The statute also protects whistleblowers against retaliation for engaging in protected activity.

The Maryland False Health Claims Act—Maryland Code Ann. Health Gen. Prov. § 2-601 et seq.—imposes liability on persons who:

  • Knowingly present or cause to be presented a false or fraudulent claim for payment or approval;
  • Knowingly make, use, or cause to be made or used a false record or statement material to a false or fraudulent claim;
  • Conspire to commit a violation under this subtitle;
  • Have possession, custody, or control of money or other property used by or on behalf of the State under a State health plan or a State health program and knowingly deliver or cause to be delivered to the State less than all of that money or other property;
    • Be authorized to make or deliver a receipt or other document certifying receipt of money or other property used or to be used by the State under a State health plan or a State health program; and
    • Intending to defraud the State or the Department, make or deliver a receipt or document knowing that the information contained in the receipt or document is not true;
  • Knowingly buy or receive as a pledge of an obligation or debt publicly owned property from an officer, employee, or agent of a State health plan or a State health program who lawfully may not sell or pledge the property;
  • Knowingly make, use, or cause to be made or used, a false record or statement material to an obligation to pay or transmit money or other property to the State;
  • Knowingly conceal, or knowingly and improperly avoid or decrease, an obligation to pay or transmit money or other property to the State; or
  • Knowingly make any other false or fraudulent claim against a State health plan or a State health program.

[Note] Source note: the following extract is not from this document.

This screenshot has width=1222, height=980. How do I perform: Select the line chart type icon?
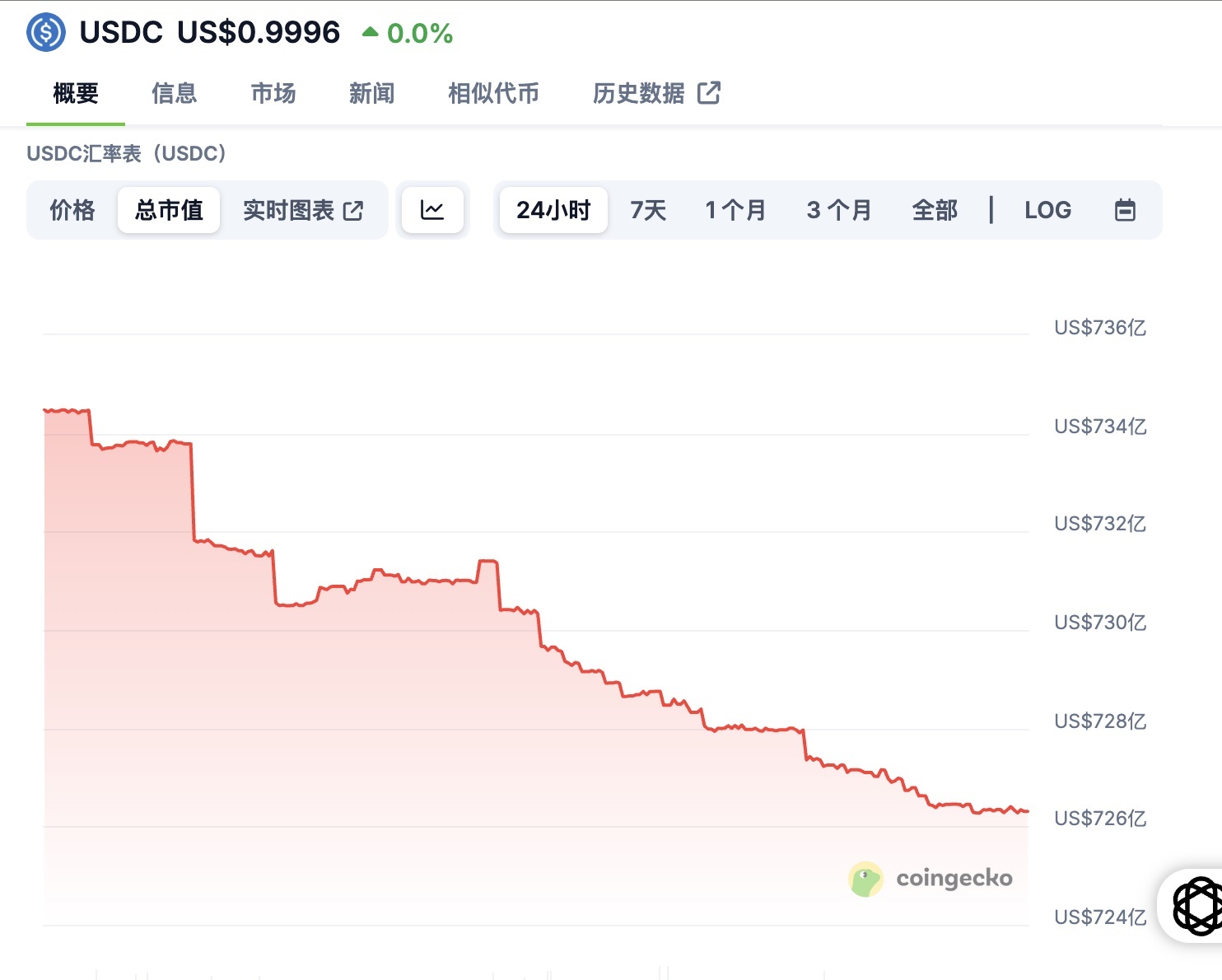432,210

Violators are liable to the State for a civil penalty of not more than $10,000 for each violation, plus an additional amount of not more than 3 times the amount of damages that the State sustains as a result of the acts of that person.

Maryland False Claims Act

The Maryland False Claims Act is similar to the False Health Claims Act as far as whistleblower rewards and protections, and civil penalties and damages for violators. However, the False Claims Act— Maryland Code Ann. Health Gen. Prov. §8–101 et seq—imposes liability on persons who:

  • knowingly present or cause to be presented a false or fraudulent claim for payment or approval;
  • knowingly make, use, or cause to be made or used a false record or statement material to a false or fraudulent claim;
  • conspire to commit a violation under this title;
  • have possession, custody, or control of money or other property used or to be used by or on behalf of a governmental entity and knowingly deliver or cause to be delivered to the governmental entity less than all of that money or other property;
    • – be authorized to make or deliver a receipt or other document certifying receipt of money or other property used or to be used by a governmental entity; and
    • – make or deliver a receipt or document intending to defraud the governmental entity, knowing that the information contained in the receipt or document is not true;
  • knowingly buy or receive as a pledge of an obligation or a debt publicly owned property from an officer, employee, or agent of a governmental entity who lawfully may not sell or pledge the property;
  • knowingly make, use, or cause to be made or used a false record or statement material to an obligation to pay or transmit money or other property to a governmental entity;
  • knowingly conceal, or knowingly and improperly avoid or decrease, an obligation to pay or transmit money or other property to a governmental entity, including misrepresenting the time at which a trade was made to make the transaction appear less favorable; or
  • knowingly make any other false or fraudulent claim against a governmental entity.